If you want to attain intimate realization of Zen, first of all don’t seek it. What is attained by seeking has already fallen into intellection. The great treasury of Zen has always been open and clear; it has always been the source of power for all your actions. - Yuan wu (1063-1135)

A quote for today, whether or not it really means anything significant...meditate on this I will.

This weekend proved to be both good and bad. I had fun this weekend, going out to breakfast at Cutty Sark, wandering around looking at boats. That was fun. I also learned to cast net this weekend, that was fun. I know I have this problem with killing animals and such, but at least it was fun to learn how to cast net. Maybe by doing so, I'll start getting into the whole fishing thing. That would make Greg happy, and then we will have something more in common that we can enjoy together.

We were going to go sailing this weekend, but the wind kicked up too much. It might have been nice to, but sometimes you have to cut your losses while you can (discretion is, after all, the better part of valor).

Greg and I ended up having a huge blowout this weekend over stupid, piddly stuff. I have to admit that it was more my fault than his. I guess I just reached a culminating point and had to get it off of my chest. I have to admit that I chose a poor forum for it, considering Marcus was there. I should apologize to Greg for that one. But, let's just put that behind us for now and move on to bigger and better things.

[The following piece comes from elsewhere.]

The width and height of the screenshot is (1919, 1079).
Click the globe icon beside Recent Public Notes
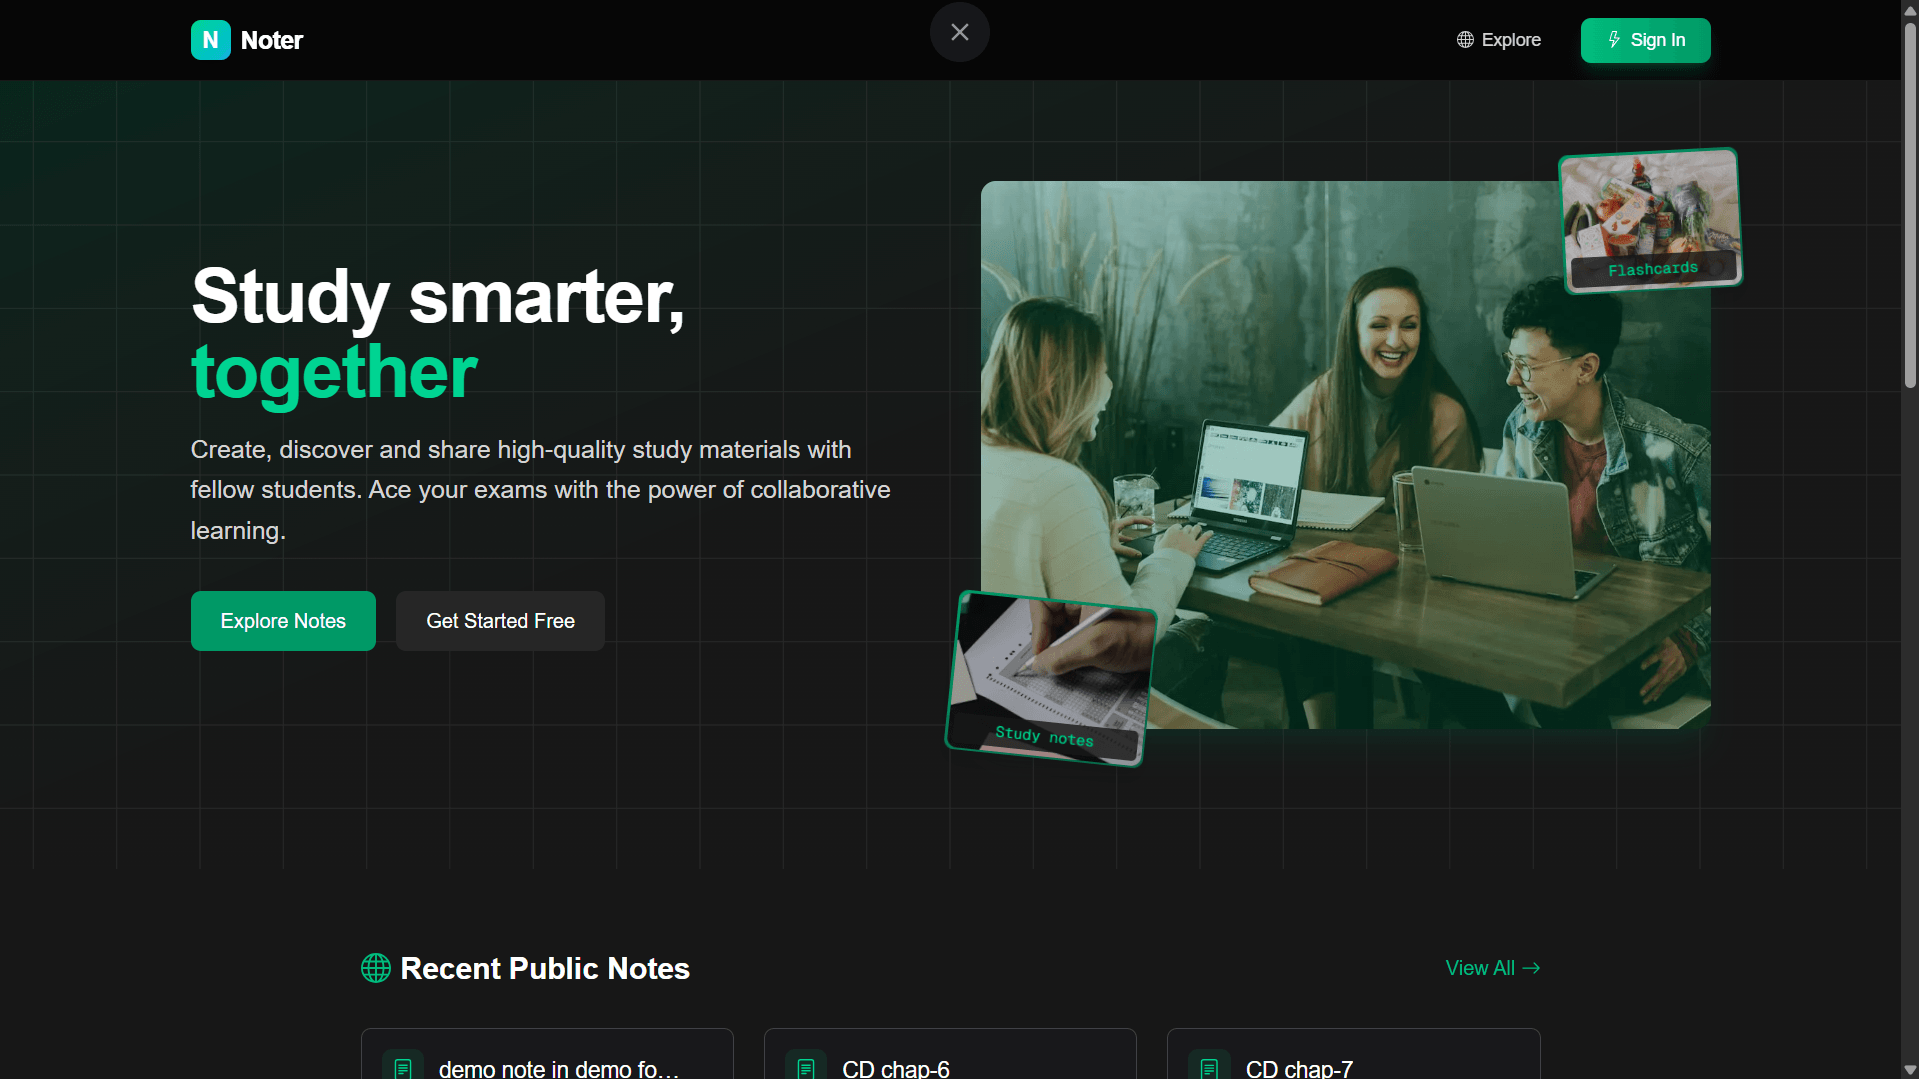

I can't say that I'm really looking forward to going to RI in October. I don't think I'm really looking forward to staying in the Navy, period, but it is a career, and it is going to provide a retirement check. All I have to say is that if they offer the 15 year retirement again, I'm going to put in my paperwork for it. I really, really need to get out of this canoe club. What I really want to do is start writing. For some reason I have this hang-up and can't get myself kick-started in writing. I really should, because it is the career I would most like to do. I could travel and write my travel off as a business expense if I wrote about it. Being a travel writer, now that would be fun. Traveling around Europe, the US, Canada and many other places and writing about it. What I would really like to do is DO things--fishing on a commercial fishing boat, jumping with fire-jumpers in Montana to put out wildfires, walk along the edge of a live volcano with geologists, all kinds of stuff like that, and then write about it. I think that is what I've always dreamed of, although I don't exactly know what I need to do to get to that point. Well, first of all, I guess I have to write--that's a good starting point.

Nevertheless, I am going to try not to be too depressed today with everything that is going on around here, and all I can think about is transferring and going somewhere else (where the misery will still be there, lurking around the corner waiting to pounce on me at the next location). The misery, I believe, most unfortunately, too, is of my own creation. It is in my mind, a part of my mind, just waiting to make me miserable because I'm not doing what I think I should be doing. I guess in reality I am too negative, I've known it all along. The negativity comes from not doing what I want to do, and instead doing what everyone else tells me to do. I feel fettered, shackled down like some farm animal being exploited by the Navy until I am ready to put out to pasture. The only problem is that when I'm finally put out to pasture, I won't be worth anything and all those dreams and desires and fantasies that are there in my mind just waiting for me to explore will be put out to pasture with me, and there they will die with me. It is so bleak and so dismal. It drives me to want to scream as loud as I can, to find a way to get away from this place. I believe it is that that makes me negative, I can't tow the party line because I know that the place it will lead me to is a place I don't want to go--that pasture where my hopes and desires and me all die some pitiful death, another victim of the system. I don't want that, have never wanted that. Charting new worlds, whether they be physical or worlds of the mind, that's what I want to do. To explore, to learn and to grow--that's the rub, as Shakespeare would say. Enough said on that.

I'm going to quit for now, I've been rambling, and I need to get some work done.